2. Splitting the text into chunks.
3. Creating a FAISS vector store.
4. Performing similarity search on the vector store.
5. Running the RAG model to generate an answer to the question.


In [49]:

try:
    # Extract text from the PDF
    raw_text = extract_text_from_pdf(pdf_path)

    # Split text into chunks
    text_chunks = get_text_chunks(raw_text)

    # Create the vector store and save it to the folder
    vector_store = get_vector_store(text_chunks, index_path=index_folder)

    # Perform similarity search
    docs = vector_store.similarity_search(user_question)

    # Initialize the RAG model
    chain = get_rag_model()

    # Get the response
    response = chain({"input_documents": docs, "question": user_question}, return_only_outputs=True)

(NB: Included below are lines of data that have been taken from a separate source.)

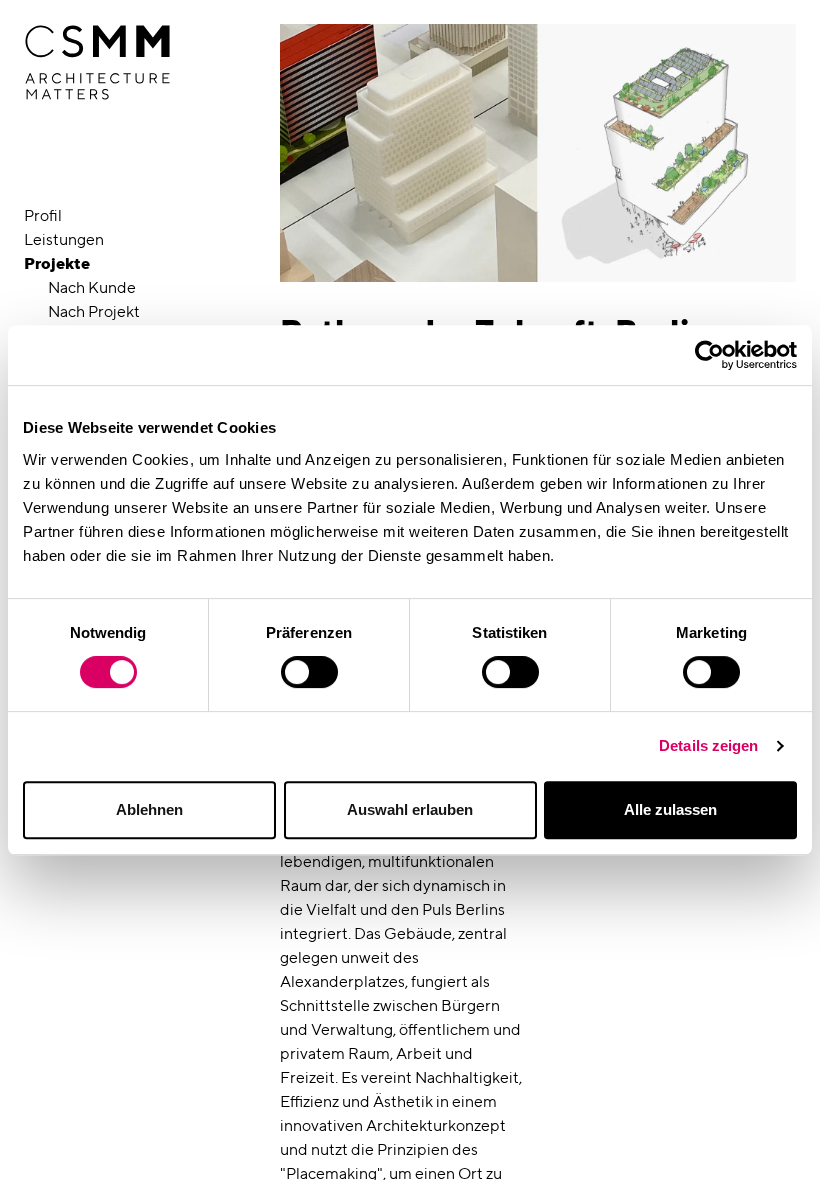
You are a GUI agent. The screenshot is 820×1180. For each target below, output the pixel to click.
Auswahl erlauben (410, 809)
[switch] (309, 672)
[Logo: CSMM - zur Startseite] (97, 63)
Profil (43, 215)
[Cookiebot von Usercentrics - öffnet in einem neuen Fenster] (709, 355)
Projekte (57, 263)
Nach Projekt (94, 311)
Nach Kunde (92, 287)
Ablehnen (149, 809)
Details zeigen (708, 745)
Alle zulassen (670, 809)
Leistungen (64, 239)
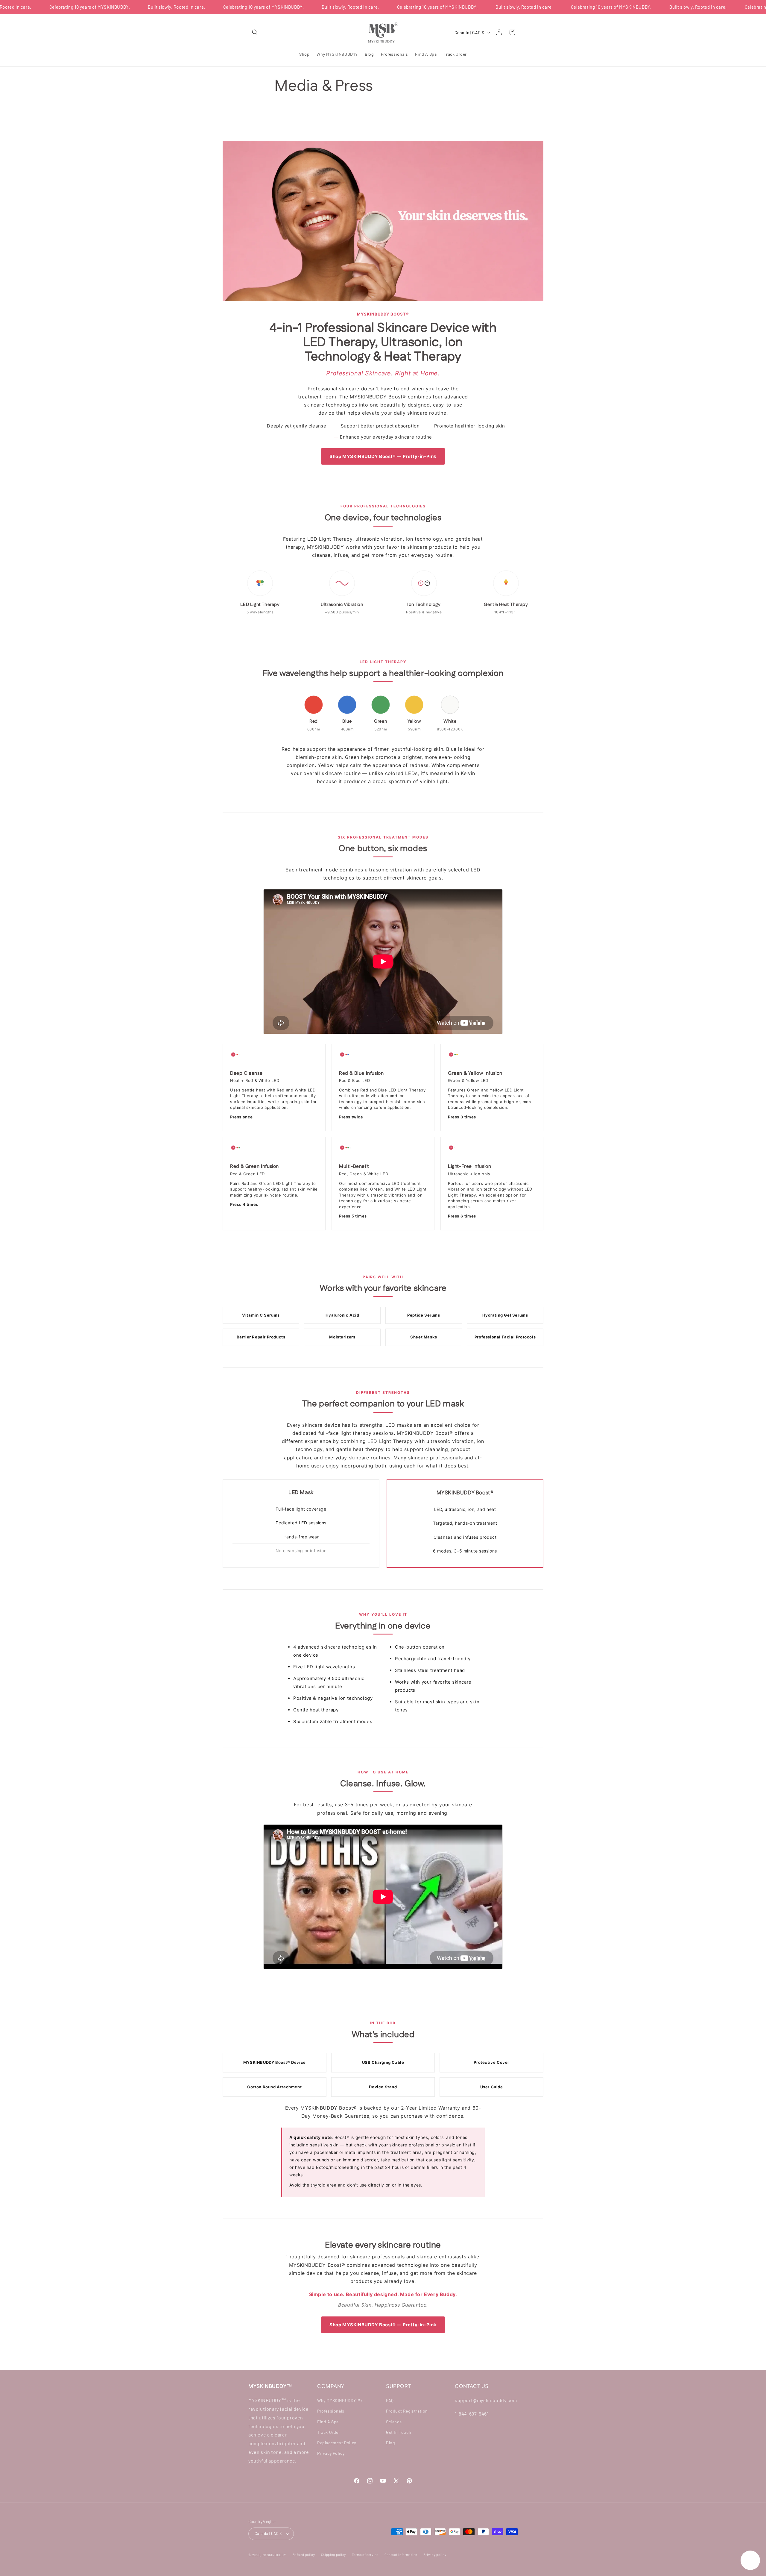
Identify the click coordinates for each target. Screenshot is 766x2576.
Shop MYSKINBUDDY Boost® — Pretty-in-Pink (383, 456)
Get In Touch (398, 2432)
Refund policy (304, 2555)
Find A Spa (328, 2421)
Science (394, 2421)
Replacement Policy (336, 2442)
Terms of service (365, 2555)
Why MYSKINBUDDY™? (339, 2400)
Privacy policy (434, 2555)
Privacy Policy (330, 2453)
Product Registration (407, 2411)
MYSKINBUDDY (274, 2555)
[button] (255, 32)
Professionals (330, 2411)
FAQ (390, 2400)
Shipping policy (333, 2555)
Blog (390, 2442)
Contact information (400, 2555)
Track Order (328, 2432)
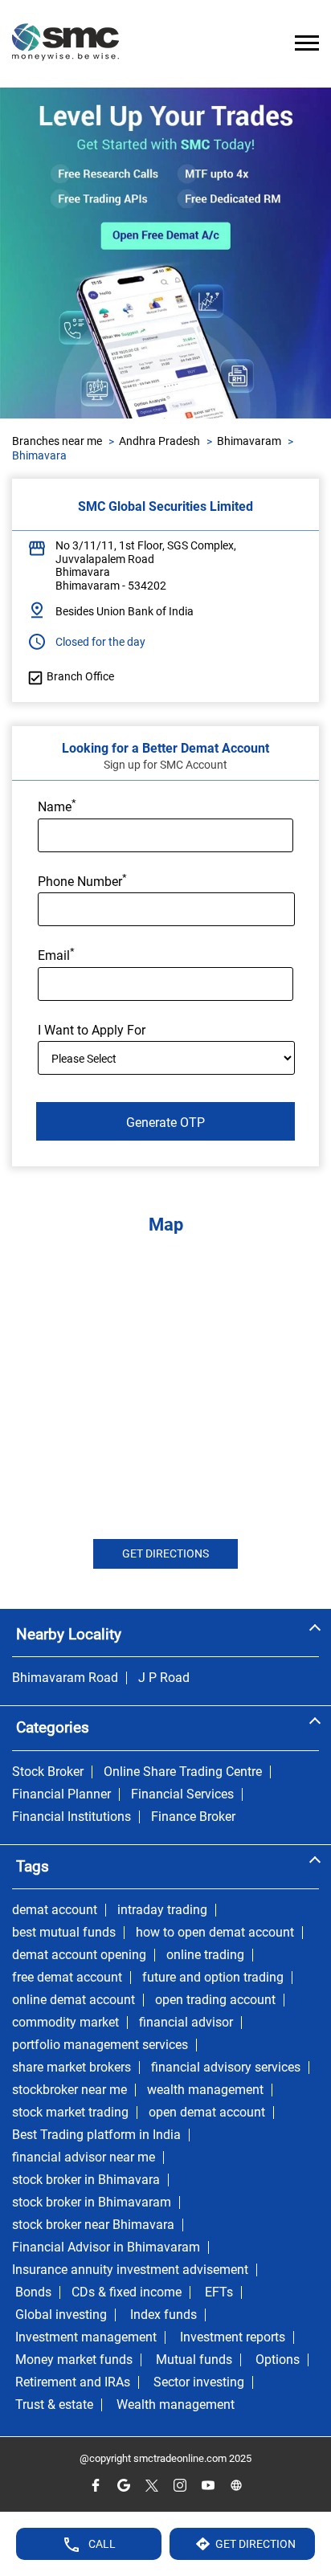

    # Display the response
    print("Response:")
    print(response.get("output_text", "No response generated."))

except Exception as e:
    print(f"An error occurred: {e}")


Response:
    11,175



## Step 5: Evaluate the Model's Accuracy
We calculate the accuracy of the RAG model by comparing the generated responses with the expected answers.
This step assumes that a `ground_truth` dictionary is available containing questions and their expected answers.


In [50]:

# Accuracy Calculation
# Define a ground truth dataset as a dictionary of questions and their expected answers
ground_truth = {
    "What is the gross profit for Q3 2024?": "11,175",
    "What is the net revenue for the year 2023?": "146,767",
    
    
    # Add more questions and their expected answers here
}

# Generate predictions using the pipeline
predictions = []
true_labels = []

for question, true_answer in ground_truth.items():
    docs = vector_store.similarity_search(question)  # Perform similarity search
    response = chain({"input_documents": docs, "question": question}, return_only_outputs=True)
    predicted_answer = response.get("output_text", "No response generated.")
    
    predictions.append(predicted_answer.strip())
    true_labels.append(true_answer.strip())

# Calculate accuracy
from sklearn.metrics import accuracy_score

try:
    accuracy = accuracy_score(true_labels, predictions)
    print(f"Model Accuracy: {accuracy * 100:.2f}%")
except Exception as e:
    print("Error in calculating accuracy:", e)

# Optionally, display predictions and true answers for inspection
for i, question in enumerate(ground_truth.keys()):
    print(f"Question: {question}")
    print(f"Predicted Answer: {predictions[i]}")
    print(f"True Answer: {true_labels[i]}")
    print("-" * 50)


Model Accuracy: 100.00%
Question: What is the gross profit for Q3 2024?
Predicted Answer: 11,175
True Answer: 11,175
--------------------------------------------------
Question: What is the net revenue for the year 2023?
Predicted Answer: 146,767
True Answer: 146,767
--------------------------------------------------



## Conclusion
This notebook demonstrated the RAG pipeline with FAISS and Google Generative AI. 
We successfully processed a PDF, created a FAISS index, performed similarity search, generated responses, and evaluated the model's accuracy.